▸ The records:

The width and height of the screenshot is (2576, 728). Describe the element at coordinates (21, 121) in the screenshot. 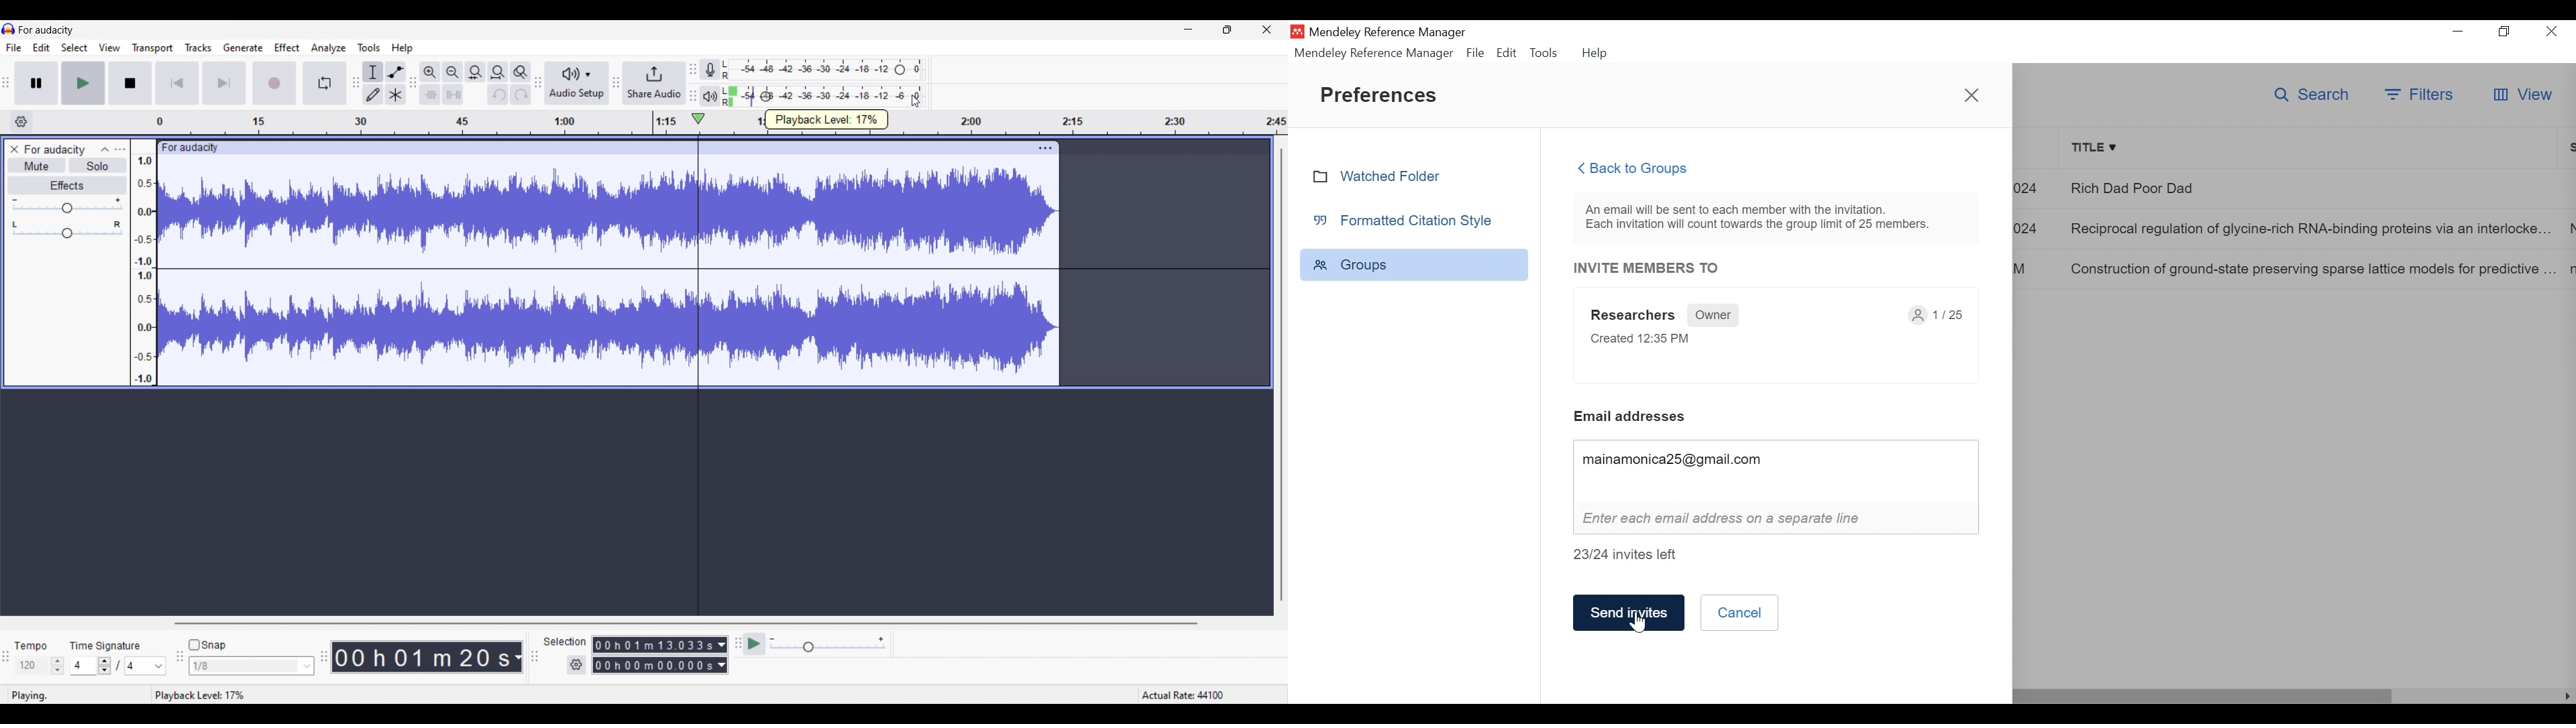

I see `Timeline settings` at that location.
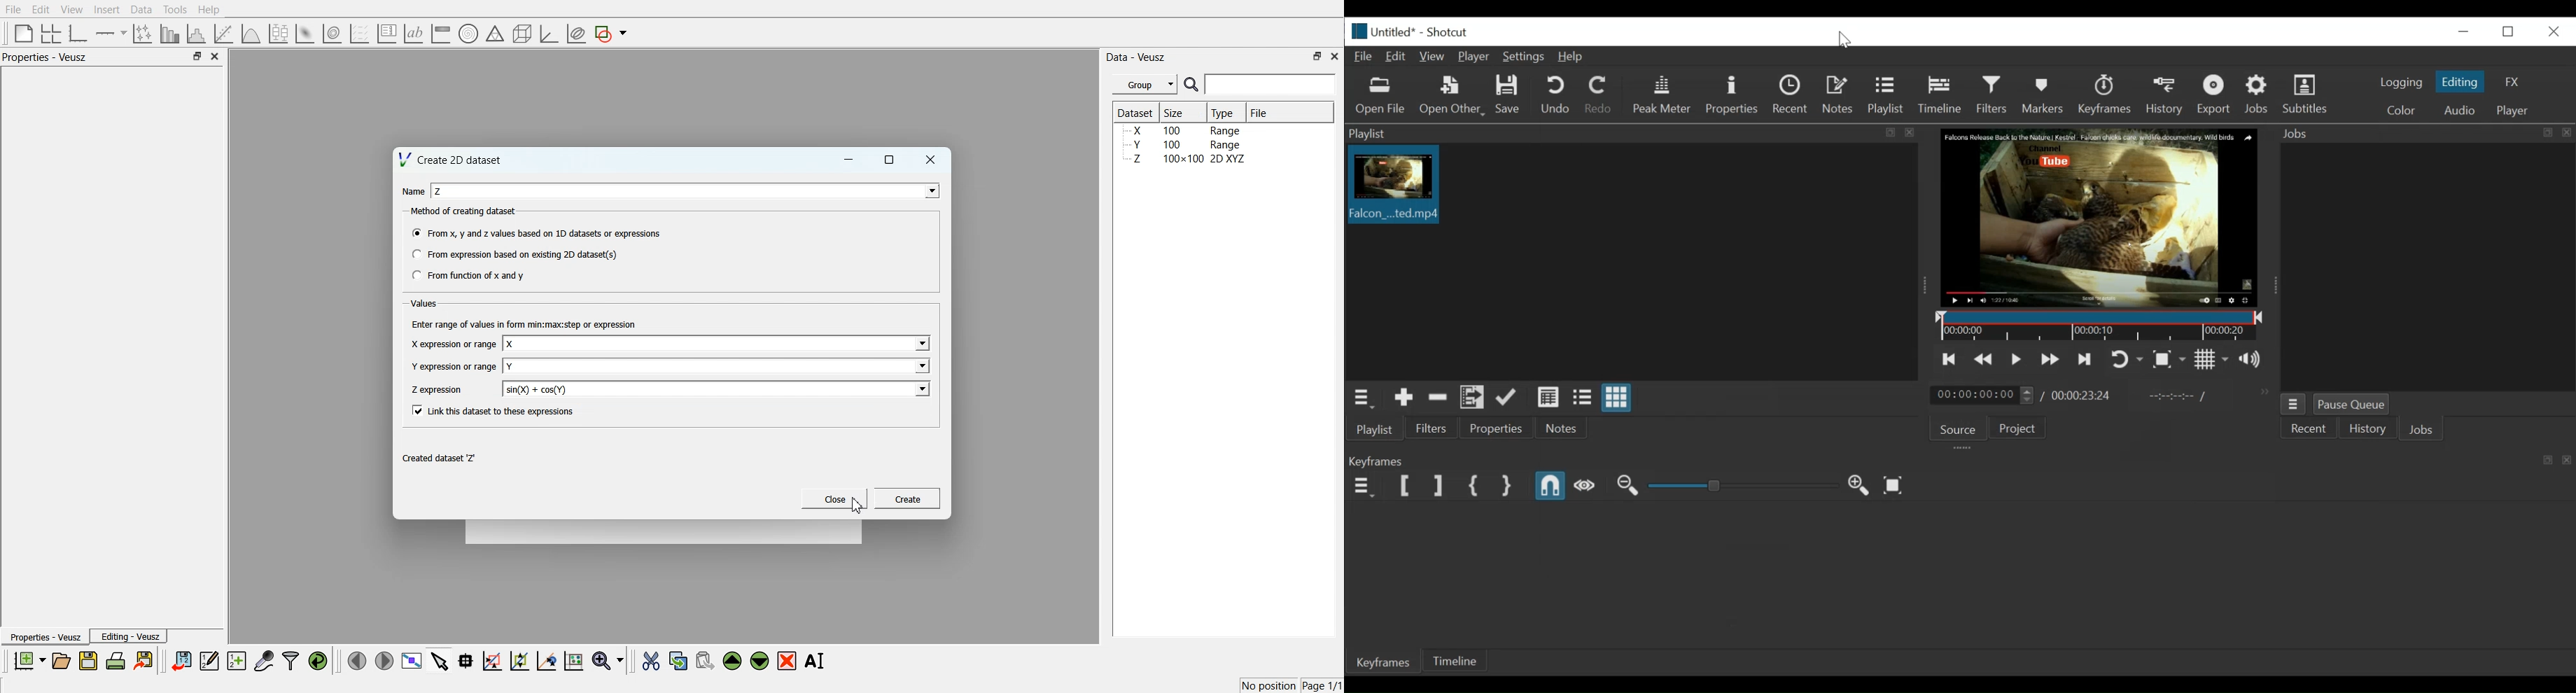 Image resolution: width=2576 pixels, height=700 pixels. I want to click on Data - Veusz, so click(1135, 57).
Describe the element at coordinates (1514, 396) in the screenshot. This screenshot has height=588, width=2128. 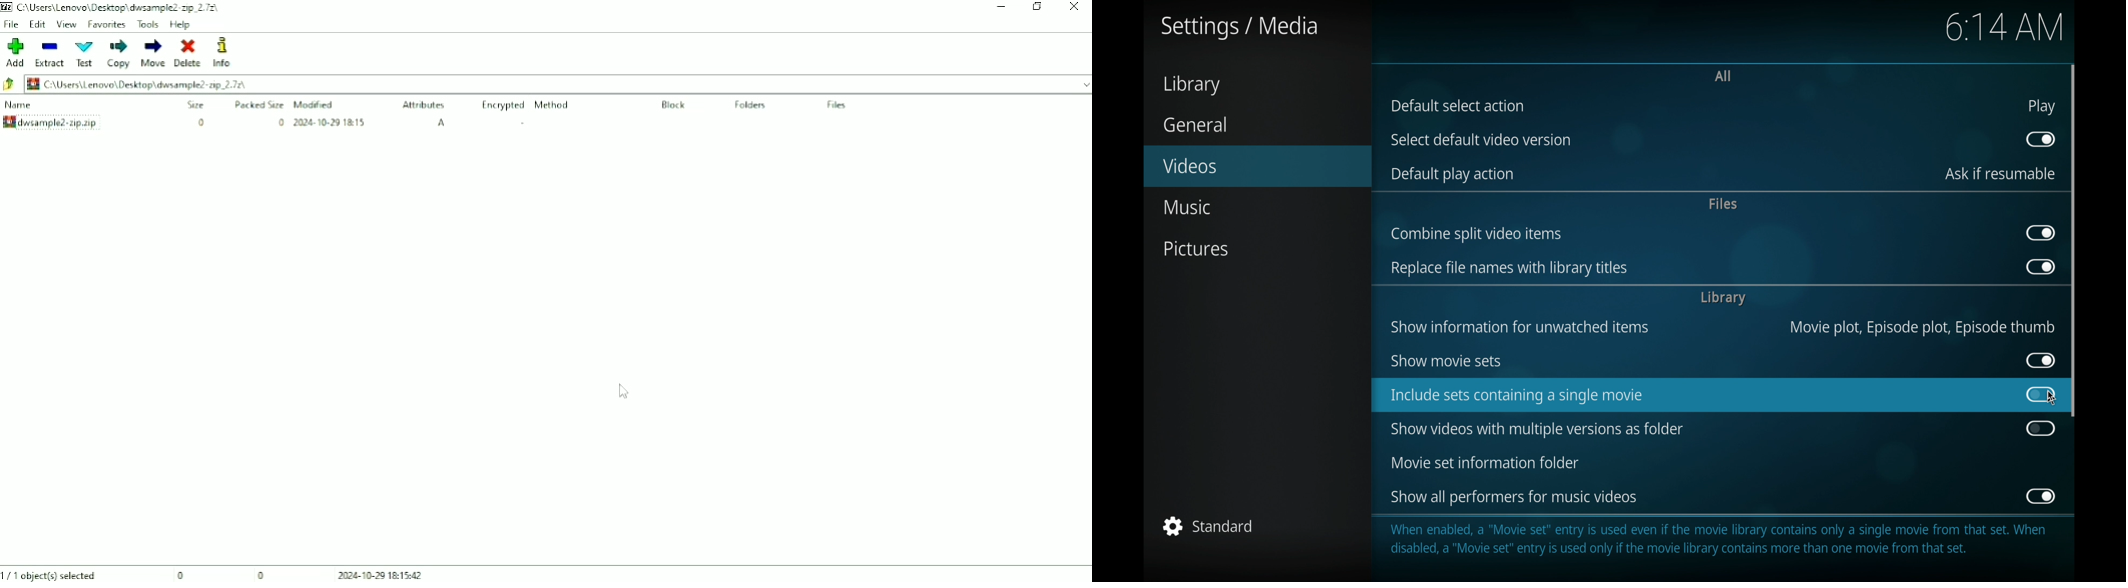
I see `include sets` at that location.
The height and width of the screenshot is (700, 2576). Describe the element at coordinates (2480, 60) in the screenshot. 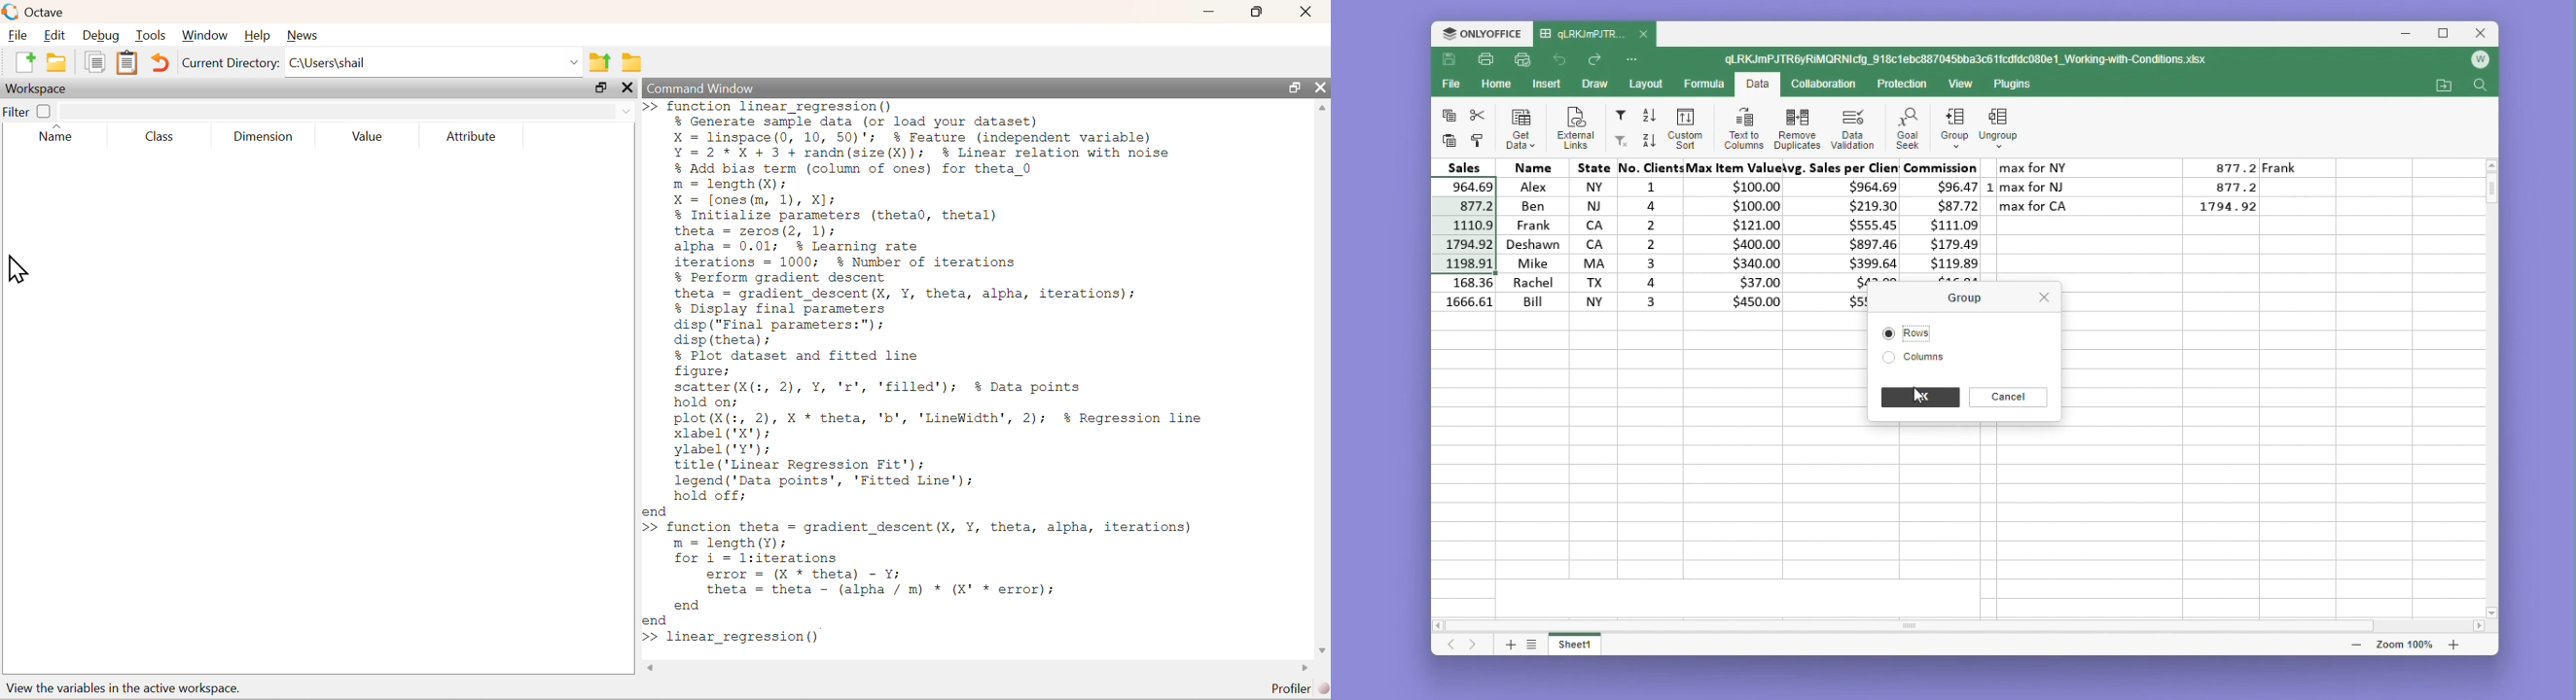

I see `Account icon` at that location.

▸ Problem:
Render the records above as a Markdown table with the columns "Row" and "Line", one non-blank line per row, and leave the pictures out.

▸ Result:
| Row | Line |
|---|---|
| 1 | The width and height of the screenshot is (2576, 728). Describe the element at coordinates (21, 121) in the screenshot.  |
| 2 | I see `Timeline settings` at that location. |
| 3 |  Image resolution: width=2576 pixels, height=700 pixels. I want to click on Data - Veusz, so click(1135, 57). |
| 4 | Describe the element at coordinates (1514, 396) in the screenshot. This screenshot has height=588, width=2128.  |
| 5 | I see `include sets` at that location. |
| 6 | The height and width of the screenshot is (700, 2576). Describe the element at coordinates (2480, 60) in the screenshot.  |
| 7 | I see `Account icon` at that location. |